What is expected | All of the data needs to come back exactly as written.

——————————

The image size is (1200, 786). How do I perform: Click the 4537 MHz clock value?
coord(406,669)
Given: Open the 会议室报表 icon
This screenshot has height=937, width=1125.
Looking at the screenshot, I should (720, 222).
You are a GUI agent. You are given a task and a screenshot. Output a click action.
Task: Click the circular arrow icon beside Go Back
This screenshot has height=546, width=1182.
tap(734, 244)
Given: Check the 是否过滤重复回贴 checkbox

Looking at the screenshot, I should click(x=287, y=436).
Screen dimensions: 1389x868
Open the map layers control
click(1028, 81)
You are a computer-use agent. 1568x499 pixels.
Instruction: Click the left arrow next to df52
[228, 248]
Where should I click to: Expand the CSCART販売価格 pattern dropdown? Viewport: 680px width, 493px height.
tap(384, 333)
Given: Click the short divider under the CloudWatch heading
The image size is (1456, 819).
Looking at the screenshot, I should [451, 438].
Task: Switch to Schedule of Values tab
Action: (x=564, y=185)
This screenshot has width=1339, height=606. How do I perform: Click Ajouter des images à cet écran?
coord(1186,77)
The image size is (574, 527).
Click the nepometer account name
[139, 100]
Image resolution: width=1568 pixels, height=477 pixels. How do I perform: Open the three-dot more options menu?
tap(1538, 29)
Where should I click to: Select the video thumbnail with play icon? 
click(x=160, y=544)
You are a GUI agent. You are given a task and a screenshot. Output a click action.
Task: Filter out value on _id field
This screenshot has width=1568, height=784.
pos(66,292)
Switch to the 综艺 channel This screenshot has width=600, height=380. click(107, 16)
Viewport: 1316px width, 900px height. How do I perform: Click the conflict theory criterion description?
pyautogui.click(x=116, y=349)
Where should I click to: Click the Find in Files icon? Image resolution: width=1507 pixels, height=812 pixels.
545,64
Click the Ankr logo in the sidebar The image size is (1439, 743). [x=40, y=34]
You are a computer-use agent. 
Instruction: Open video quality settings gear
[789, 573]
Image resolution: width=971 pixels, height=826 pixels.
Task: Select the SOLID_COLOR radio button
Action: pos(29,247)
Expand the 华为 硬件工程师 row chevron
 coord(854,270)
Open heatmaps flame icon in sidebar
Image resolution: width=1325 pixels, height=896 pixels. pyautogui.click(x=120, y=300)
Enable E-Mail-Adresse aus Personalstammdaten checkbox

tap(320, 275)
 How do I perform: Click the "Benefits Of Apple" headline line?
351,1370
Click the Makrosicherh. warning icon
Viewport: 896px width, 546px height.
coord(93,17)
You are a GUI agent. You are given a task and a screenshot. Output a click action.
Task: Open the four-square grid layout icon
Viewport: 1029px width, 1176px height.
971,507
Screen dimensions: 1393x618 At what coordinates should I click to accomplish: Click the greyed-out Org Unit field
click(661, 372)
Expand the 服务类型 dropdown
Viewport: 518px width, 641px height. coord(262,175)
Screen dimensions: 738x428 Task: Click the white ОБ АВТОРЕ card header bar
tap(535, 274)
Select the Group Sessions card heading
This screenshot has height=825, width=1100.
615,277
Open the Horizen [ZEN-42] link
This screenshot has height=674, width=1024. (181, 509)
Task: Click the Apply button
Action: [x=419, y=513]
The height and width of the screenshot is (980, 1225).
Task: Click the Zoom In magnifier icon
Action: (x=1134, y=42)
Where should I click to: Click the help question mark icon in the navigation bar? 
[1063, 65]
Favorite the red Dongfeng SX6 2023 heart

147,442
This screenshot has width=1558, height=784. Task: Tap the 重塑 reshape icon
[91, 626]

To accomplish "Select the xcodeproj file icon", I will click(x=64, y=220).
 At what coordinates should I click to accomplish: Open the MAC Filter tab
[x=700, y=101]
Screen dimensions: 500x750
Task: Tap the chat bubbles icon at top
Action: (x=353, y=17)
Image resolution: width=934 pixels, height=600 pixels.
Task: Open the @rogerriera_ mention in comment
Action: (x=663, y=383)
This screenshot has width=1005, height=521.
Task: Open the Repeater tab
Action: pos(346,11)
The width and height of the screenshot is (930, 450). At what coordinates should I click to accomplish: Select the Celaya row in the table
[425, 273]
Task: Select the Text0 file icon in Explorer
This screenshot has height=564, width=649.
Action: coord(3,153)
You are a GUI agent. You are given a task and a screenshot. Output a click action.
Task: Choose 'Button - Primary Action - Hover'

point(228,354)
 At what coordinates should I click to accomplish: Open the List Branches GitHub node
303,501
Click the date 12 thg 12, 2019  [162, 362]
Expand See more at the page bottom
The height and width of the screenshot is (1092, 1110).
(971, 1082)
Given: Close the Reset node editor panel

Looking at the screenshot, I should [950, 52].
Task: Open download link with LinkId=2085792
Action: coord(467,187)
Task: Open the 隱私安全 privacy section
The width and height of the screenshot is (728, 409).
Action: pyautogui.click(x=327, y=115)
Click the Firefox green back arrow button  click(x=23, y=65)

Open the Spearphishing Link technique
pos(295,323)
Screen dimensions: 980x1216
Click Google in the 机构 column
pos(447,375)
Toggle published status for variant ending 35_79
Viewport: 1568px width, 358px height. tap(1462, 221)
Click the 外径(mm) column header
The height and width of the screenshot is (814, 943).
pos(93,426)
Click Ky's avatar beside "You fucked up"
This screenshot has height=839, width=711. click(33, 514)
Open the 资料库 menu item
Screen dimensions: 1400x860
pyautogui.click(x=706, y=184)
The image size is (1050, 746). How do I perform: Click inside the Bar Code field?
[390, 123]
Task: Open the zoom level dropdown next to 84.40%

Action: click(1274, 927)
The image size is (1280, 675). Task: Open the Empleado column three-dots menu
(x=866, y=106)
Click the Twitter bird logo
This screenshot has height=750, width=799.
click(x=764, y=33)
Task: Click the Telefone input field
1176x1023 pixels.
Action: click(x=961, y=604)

——————————

Reply to the exercise |
The image size is (1200, 786). How do I perform: Click the 4537 MHz clock value?
coord(406,669)
Given: Open the 会议室报表 icon
This screenshot has height=937, width=1125.
Looking at the screenshot, I should (720, 222).
You are a GUI agent. You are given a task and a screenshot. Output a click action.
Task: Click the circular arrow icon beside Go Back
This screenshot has height=546, width=1182.
tap(734, 244)
Given: Check the 是否过滤重复回贴 checkbox

Looking at the screenshot, I should click(x=287, y=436).
Screen dimensions: 1389x868
Open the map layers control
click(1028, 81)
You are a computer-use agent. 1568x499 pixels.
Instruction: Click the left arrow next to df52
[228, 248]
Where should I click to: Expand the CSCART販売価格 pattern dropdown? Viewport: 680px width, 493px height.
tap(384, 333)
Given: Click the short divider under the CloudWatch heading
The image size is (1456, 819).
Looking at the screenshot, I should [451, 438].
Task: Switch to Schedule of Values tab
Action: (x=564, y=185)
This screenshot has width=1339, height=606. How do I perform: Click Ajouter des images à cet écran?
coord(1186,77)
The image size is (574, 527).
Click the nepometer account name
[139, 100]
Image resolution: width=1568 pixels, height=477 pixels. How do I perform: Open the three-dot more options menu?
tap(1538, 29)
Where should I click to: Select the video thumbnail with play icon? 
click(x=160, y=544)
You are a GUI agent. You are given a task and a screenshot. Output a click action.
Task: Filter out value on _id field
This screenshot has width=1568, height=784.
pos(66,292)
Switch to the 综艺 channel This screenshot has width=600, height=380. click(107, 16)
Viewport: 1316px width, 900px height. How do I perform: Click the conflict theory criterion description?
pyautogui.click(x=116, y=349)
Where should I click to: Click the Find in Files icon? Image resolution: width=1507 pixels, height=812 pixels.
545,64
Click the Ankr logo in the sidebar The image size is (1439, 743). [x=40, y=34]
You are a computer-use agent. 
Instruction: Open video quality settings gear
[789, 573]
Image resolution: width=971 pixels, height=826 pixels.
Task: Select the SOLID_COLOR radio button
Action: pos(29,247)
Expand the 华为 硬件工程师 row chevron
 coord(854,270)
Open heatmaps flame icon in sidebar
Image resolution: width=1325 pixels, height=896 pixels. pyautogui.click(x=120, y=300)
Enable E-Mail-Adresse aus Personalstammdaten checkbox

tap(320, 275)
 How do I perform: Click the "Benefits Of Apple" headline line?
351,1370
Click the Makrosicherh. warning icon
Viewport: 896px width, 546px height.
coord(93,17)
You are a GUI agent. You are given a task and a screenshot. Output a click action.
Task: Open the four-square grid layout icon
Viewport: 1029px width, 1176px height.
971,507
Screen dimensions: 1393x618 At what coordinates should I click to accomplish: Click the greyed-out Org Unit field
click(661, 372)
Expand the 服务类型 dropdown
Viewport: 518px width, 641px height. coord(262,175)
Screen dimensions: 738x428 Task: Click the white ОБ АВТОРЕ card header bar
tap(535, 274)
Select the Group Sessions card heading
This screenshot has height=825, width=1100.
615,277
Open the Horizen [ZEN-42] link
This screenshot has height=674, width=1024. (181, 509)
Task: Click the Apply button
Action: [x=419, y=513]
The height and width of the screenshot is (980, 1225).
Task: Click the Zoom In magnifier icon
Action: (x=1134, y=42)
Where should I click to: Click the help question mark icon in the navigation bar? 
[1063, 65]
Favorite the red Dongfeng SX6 2023 heart

147,442
This screenshot has width=1558, height=784. Task: Tap the 重塑 reshape icon
[91, 626]

To accomplish "Select the xcodeproj file icon", I will click(x=64, y=220).
 At what coordinates should I click to accomplish: Open the MAC Filter tab
[x=700, y=101]
Screen dimensions: 500x750
Task: Tap the chat bubbles icon at top
Action: (x=353, y=17)
Image resolution: width=934 pixels, height=600 pixels.
Task: Open the @rogerriera_ mention in comment
Action: (x=663, y=383)
This screenshot has width=1005, height=521.
Task: Open the Repeater tab
Action: pos(346,11)
The width and height of the screenshot is (930, 450). At what coordinates should I click to accomplish: Select the Celaya row in the table
[425, 273]
Task: Select the Text0 file icon in Explorer
This screenshot has height=564, width=649.
Action: coord(3,153)
You are a GUI agent. You are given a task and a screenshot. Output a click action.
Task: Choose 'Button - Primary Action - Hover'

point(228,354)
 At what coordinates should I click to accomplish: Open the List Branches GitHub node
303,501
Click the date 12 thg 12, 2019  [162, 362]
Expand See more at the page bottom
The height and width of the screenshot is (1092, 1110).
(971, 1082)
Given: Close the Reset node editor panel

Looking at the screenshot, I should [950, 52].
Task: Open download link with LinkId=2085792
Action: coord(467,187)
Task: Open the 隱私安全 privacy section
The width and height of the screenshot is (728, 409).
Action: pyautogui.click(x=327, y=115)
Click the Firefox green back arrow button  click(x=23, y=65)

Open the Spearphishing Link technique
pos(295,323)
Screen dimensions: 980x1216
Click Google in the 机构 column
pos(447,375)
Toggle published status for variant ending 35_79
Viewport: 1568px width, 358px height. tap(1462, 221)
Click the 外径(mm) column header
The height and width of the screenshot is (814, 943).
pos(93,426)
Click Ky's avatar beside "You fucked up"
This screenshot has height=839, width=711. click(33, 514)
Open the 资料库 menu item
Screen dimensions: 1400x860
pyautogui.click(x=706, y=184)
The image size is (1050, 746). How do I perform: Click inside the Bar Code field?
[390, 123]
Task: Open the zoom level dropdown next to 84.40%

Action: click(1274, 927)
The image size is (1280, 675). Task: Open the Empleado column three-dots menu
(x=866, y=106)
Click the Twitter bird logo
This screenshot has height=750, width=799.
click(x=764, y=33)
Task: Click the Telefone input field
1176x1023 pixels.
Action: click(x=961, y=604)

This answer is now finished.